--- START ---

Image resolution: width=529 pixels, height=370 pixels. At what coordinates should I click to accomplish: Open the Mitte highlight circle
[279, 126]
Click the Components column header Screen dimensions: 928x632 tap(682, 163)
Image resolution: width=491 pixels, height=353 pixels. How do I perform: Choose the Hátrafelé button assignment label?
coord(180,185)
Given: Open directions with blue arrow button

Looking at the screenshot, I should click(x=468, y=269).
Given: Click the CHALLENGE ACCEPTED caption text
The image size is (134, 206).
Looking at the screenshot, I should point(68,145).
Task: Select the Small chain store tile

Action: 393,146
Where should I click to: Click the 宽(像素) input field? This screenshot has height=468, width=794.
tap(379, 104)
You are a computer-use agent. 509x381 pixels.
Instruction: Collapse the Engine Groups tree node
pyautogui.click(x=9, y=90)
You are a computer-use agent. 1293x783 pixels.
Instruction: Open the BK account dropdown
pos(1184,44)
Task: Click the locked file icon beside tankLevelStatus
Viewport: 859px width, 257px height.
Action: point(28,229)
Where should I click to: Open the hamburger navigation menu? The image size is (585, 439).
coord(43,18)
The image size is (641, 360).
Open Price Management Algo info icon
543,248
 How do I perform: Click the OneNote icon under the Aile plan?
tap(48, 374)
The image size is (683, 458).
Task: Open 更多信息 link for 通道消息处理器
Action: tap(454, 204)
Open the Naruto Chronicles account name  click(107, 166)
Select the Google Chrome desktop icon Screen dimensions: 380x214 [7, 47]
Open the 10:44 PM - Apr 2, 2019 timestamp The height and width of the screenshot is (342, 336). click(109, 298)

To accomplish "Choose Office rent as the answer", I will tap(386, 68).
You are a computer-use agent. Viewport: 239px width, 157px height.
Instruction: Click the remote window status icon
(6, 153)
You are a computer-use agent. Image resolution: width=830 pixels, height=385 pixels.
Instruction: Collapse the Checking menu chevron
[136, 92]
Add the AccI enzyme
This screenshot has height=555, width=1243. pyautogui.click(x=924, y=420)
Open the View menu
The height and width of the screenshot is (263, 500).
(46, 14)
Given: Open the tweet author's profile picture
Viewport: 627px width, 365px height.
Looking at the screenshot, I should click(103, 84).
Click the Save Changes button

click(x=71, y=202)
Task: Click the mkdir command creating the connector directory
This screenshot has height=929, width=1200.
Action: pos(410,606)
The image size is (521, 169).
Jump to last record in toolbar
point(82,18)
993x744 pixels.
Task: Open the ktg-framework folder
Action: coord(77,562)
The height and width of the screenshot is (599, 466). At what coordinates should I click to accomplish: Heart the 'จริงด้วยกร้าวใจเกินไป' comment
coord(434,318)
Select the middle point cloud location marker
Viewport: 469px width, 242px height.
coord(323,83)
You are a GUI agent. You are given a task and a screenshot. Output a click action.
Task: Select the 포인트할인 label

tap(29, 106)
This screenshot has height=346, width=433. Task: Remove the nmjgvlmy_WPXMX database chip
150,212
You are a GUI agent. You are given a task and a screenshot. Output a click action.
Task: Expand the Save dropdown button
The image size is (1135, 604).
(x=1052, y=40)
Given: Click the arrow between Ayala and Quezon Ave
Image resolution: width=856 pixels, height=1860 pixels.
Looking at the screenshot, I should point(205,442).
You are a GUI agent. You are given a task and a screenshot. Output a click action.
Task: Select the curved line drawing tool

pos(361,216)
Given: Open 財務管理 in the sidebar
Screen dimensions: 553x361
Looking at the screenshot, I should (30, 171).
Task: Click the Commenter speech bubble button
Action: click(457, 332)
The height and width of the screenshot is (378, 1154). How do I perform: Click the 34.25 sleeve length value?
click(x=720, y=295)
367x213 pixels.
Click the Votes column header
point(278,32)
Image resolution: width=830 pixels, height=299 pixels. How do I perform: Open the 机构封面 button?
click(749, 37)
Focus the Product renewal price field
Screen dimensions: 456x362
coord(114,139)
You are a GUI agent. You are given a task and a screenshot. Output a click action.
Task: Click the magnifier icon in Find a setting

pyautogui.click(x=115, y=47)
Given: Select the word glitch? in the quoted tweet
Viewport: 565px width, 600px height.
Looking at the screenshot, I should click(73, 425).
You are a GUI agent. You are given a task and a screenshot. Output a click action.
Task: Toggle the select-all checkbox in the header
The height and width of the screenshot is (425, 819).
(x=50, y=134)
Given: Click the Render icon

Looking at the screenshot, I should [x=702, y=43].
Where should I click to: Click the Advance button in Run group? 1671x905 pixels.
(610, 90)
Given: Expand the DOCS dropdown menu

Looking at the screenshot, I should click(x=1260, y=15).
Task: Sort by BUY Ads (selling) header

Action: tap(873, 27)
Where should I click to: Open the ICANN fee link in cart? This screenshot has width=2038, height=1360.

--- END ---

What you need to do:
Repeat the material in full. Nothing may differ.

Output of the task:
Image resolution: width=529 pixels, height=370 pixels. At what coordinates should I click to accomplish: Open the Mitte highlight circle
[279, 126]
Click the Components column header Screen dimensions: 928x632 tap(682, 163)
Image resolution: width=491 pixels, height=353 pixels. How do I perform: Choose the Hátrafelé button assignment label?
coord(180,185)
Given: Open directions with blue arrow button

Looking at the screenshot, I should click(x=468, y=269).
Given: Click the CHALLENGE ACCEPTED caption text
The image size is (134, 206).
Looking at the screenshot, I should point(68,145).
Task: Select the Small chain store tile

Action: 393,146
Where should I click to: Click the 宽(像素) input field? This screenshot has height=468, width=794.
tap(379, 104)
You are a computer-use agent. 509x381 pixels.
Instruction: Collapse the Engine Groups tree node
pyautogui.click(x=9, y=90)
You are a computer-use agent. 1293x783 pixels.
Instruction: Open the BK account dropdown
pos(1184,44)
Task: Click the locked file icon beside tankLevelStatus
Viewport: 859px width, 257px height.
Action: point(28,229)
Where should I click to: Open the hamburger navigation menu? The image size is (585, 439).
coord(43,18)
The image size is (641, 360).
Open Price Management Algo info icon
543,248
 How do I perform: Click the OneNote icon under the Aile plan?
tap(48, 374)
The image size is (683, 458).
Task: Open 更多信息 link for 通道消息处理器
Action: tap(454, 204)
Open the Naruto Chronicles account name  click(107, 166)
Select the Google Chrome desktop icon Screen dimensions: 380x214 [7, 47]
Open the 10:44 PM - Apr 2, 2019 timestamp The height and width of the screenshot is (342, 336). click(109, 298)

To accomplish "Choose Office rent as the answer", I will tap(386, 68).
You are a computer-use agent. Viewport: 239px width, 157px height.
Instruction: Click the remote window status icon
(6, 153)
You are a computer-use agent. Image resolution: width=830 pixels, height=385 pixels.
Instruction: Collapse the Checking menu chevron
[136, 92]
Add the AccI enzyme
This screenshot has height=555, width=1243. pyautogui.click(x=924, y=420)
Open the View menu
The height and width of the screenshot is (263, 500).
(46, 14)
Given: Open the tweet author's profile picture
Viewport: 627px width, 365px height.
Looking at the screenshot, I should click(103, 84).
Click the Save Changes button

click(x=71, y=202)
Task: Click the mkdir command creating the connector directory
This screenshot has height=929, width=1200.
Action: pos(410,606)
The image size is (521, 169).
Jump to last record in toolbar
point(82,18)
993x744 pixels.
Task: Open the ktg-framework folder
Action: coord(77,562)
The height and width of the screenshot is (599, 466). At what coordinates should I click to accomplish: Heart the 'จริงด้วยกร้าวใจเกินไป' comment
coord(434,318)
Select the middle point cloud location marker
Viewport: 469px width, 242px height.
coord(323,83)
You are a GUI agent. You are given a task and a screenshot. Output a click action.
Task: Select the 포인트할인 label

tap(29, 106)
This screenshot has height=346, width=433. Task: Remove the nmjgvlmy_WPXMX database chip
150,212
You are a GUI agent. You are given a task and a screenshot. Output a click action.
Task: Expand the Save dropdown button
The image size is (1135, 604).
(x=1052, y=40)
Given: Click the arrow between Ayala and Quezon Ave
Image resolution: width=856 pixels, height=1860 pixels.
Looking at the screenshot, I should point(205,442).
You are a GUI agent. You are given a task and a screenshot. Output a click action.
Task: Select the curved line drawing tool

pos(361,216)
Given: Open 財務管理 in the sidebar
Screen dimensions: 553x361
Looking at the screenshot, I should (30, 171).
Task: Click the Commenter speech bubble button
Action: click(457, 332)
The height and width of the screenshot is (378, 1154). How do I perform: Click the 34.25 sleeve length value?
click(x=720, y=295)
367x213 pixels.
Click the Votes column header
point(278,32)
Image resolution: width=830 pixels, height=299 pixels. How do I perform: Open the 机构封面 button?
click(749, 37)
Focus the Product renewal price field
Screen dimensions: 456x362
coord(114,139)
You are a GUI agent. You are given a task and a screenshot. Output a click action.
Task: Click the magnifier icon in Find a setting

pyautogui.click(x=115, y=47)
Given: Select the word glitch? in the quoted tweet
Viewport: 565px width, 600px height.
Looking at the screenshot, I should click(73, 425).
You are a GUI agent. You are given a task and a screenshot. Output a click action.
Task: Toggle the select-all checkbox in the header
The height and width of the screenshot is (425, 819).
(x=50, y=134)
Given: Click the Render icon

Looking at the screenshot, I should [x=702, y=43].
Where should I click to: Click the Advance button in Run group? 1671x905 pixels.
(610, 90)
Given: Expand the DOCS dropdown menu

Looking at the screenshot, I should click(x=1260, y=15).
Task: Sort by BUY Ads (selling) header

Action: tap(873, 27)
Where should I click to: Open the ICANN fee link in cart? This screenshot has width=2038, height=1360.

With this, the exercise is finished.